But sometimes you hear stories of healings that normally seem to be impossible. These seem to be strong evidence, and yet, these stories are often heard from somebody else. I'm supecting that these stories are often blown up, also because the placebo effect could have something to do with it. I also heard sometimes people think something is healed, but it already was almost healed, or it didn't turn out to be healed at all.

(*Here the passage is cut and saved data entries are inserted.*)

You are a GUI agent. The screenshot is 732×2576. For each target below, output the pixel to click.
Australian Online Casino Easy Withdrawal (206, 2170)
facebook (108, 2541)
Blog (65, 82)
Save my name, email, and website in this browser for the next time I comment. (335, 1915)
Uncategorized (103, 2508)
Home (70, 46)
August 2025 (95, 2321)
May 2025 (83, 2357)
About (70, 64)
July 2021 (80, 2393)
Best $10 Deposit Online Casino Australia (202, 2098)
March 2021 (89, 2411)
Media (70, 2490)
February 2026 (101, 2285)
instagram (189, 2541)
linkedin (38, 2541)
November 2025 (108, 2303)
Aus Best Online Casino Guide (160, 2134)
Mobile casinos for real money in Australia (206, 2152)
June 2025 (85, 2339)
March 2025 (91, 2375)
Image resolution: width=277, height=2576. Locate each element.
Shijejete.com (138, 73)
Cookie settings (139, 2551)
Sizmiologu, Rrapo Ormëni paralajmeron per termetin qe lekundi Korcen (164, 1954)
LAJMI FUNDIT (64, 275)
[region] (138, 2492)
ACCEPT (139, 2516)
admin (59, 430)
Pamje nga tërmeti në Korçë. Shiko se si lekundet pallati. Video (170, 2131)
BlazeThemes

There are many reasons for this. The average person doesn't have much medical knowledge. Bursts of adrenaline and the placebo effect can cause temporary relief from pain or discomfort, and not all health problems even cause constant discomfort from which one can feel relief in the moment. I've heard many instances of "faith healer" victims who
believed they were healed to their very cores, to the point that they stopped taking medicines or listening to doctors, and
died from their still-present cancers or diseases or what have you.
The fact is that
anecdotes are worse than useless: they prey upon a cognitive flaw in human reasoning called confirmation bias. The human mind by default looks for evidence in support of a hypothesis and discards counter-evidence. It takes training and effort to counteract this bias, and that means that a few simple anecdotes can "prove" a hypothesis to someone even if those anecdotes are themselves false, misleading, or simply not representative of the statistical whole.
On top of this, many faith healers have been solidly proven to be con artists. Just look at Peter Popoff - back in the 80s it was revealed that he used a radio earpiece to let his wife feed him information taken from "prayer cards" that appeared to give him "miraculous" knowledge of a guest's name, address, ailment, and other information.
I personally know a "reiki healer" who honestly believes
herself that her spiritual "healing" actually has a real effect...even though she would readily admit that she would be unable to support such a claim with actual evidence. She simply has a rationalization for every possible counter-argument, thought up ahead of time: she doesn't "heal" the broken leg any faster or stronger really, she simply "improves the gracefulness of the person's aura such that the patient will be less likely to fall again." In other words, she admits that she isn't actually doing any healing, describes her actions in such general terms that no evidence or counter-evidence could ever be established, and claims to have had a positive effect with great confidence despite no reason to do so.
Fortunately, my friend also always counsels her "patients" to seek medical attention in addition to her services.
For me, I'll believe in faith healing when I see a double-blind study that shows it is effective, not a series of anecdotes. That, or documented evidence of faith healing performing the impossible, like an amputee regrowing a limb.
Has that ever bothered you? It bothers me - if "god" or whatever mystical force is so amazingly omnipotent, why has it never chosen to heal an amputee and cause a lost limb to regrow? Ever?
Absence of evidence is not
proof of absence, but an absence of
expected evidence is
evidence that a hypothesis is false.
I
have seen multiple double-blind studies on the effectiveness of prayer on the recovery of various types of patients. Thinking one is being prayed for seems to have an effect (whether the prayer actually happens or not), but in the absence of the patient's knowledge, prayer seems to have no correlating effect on recovery chances or speed compared to the absence of prayer, across multiple denominations and religions.
In any case, positive faith healing anecdotes arise from a variety of sources, from misinformed hopeful victims being conned to "true believer" healers who honestly think they're having an effect despite never ever even once trying to
test their effectiveness against doing nothing.
The prevalence of these stories and the prevailing myth that faith healing is effective, however, is simply the result of confirmation bias.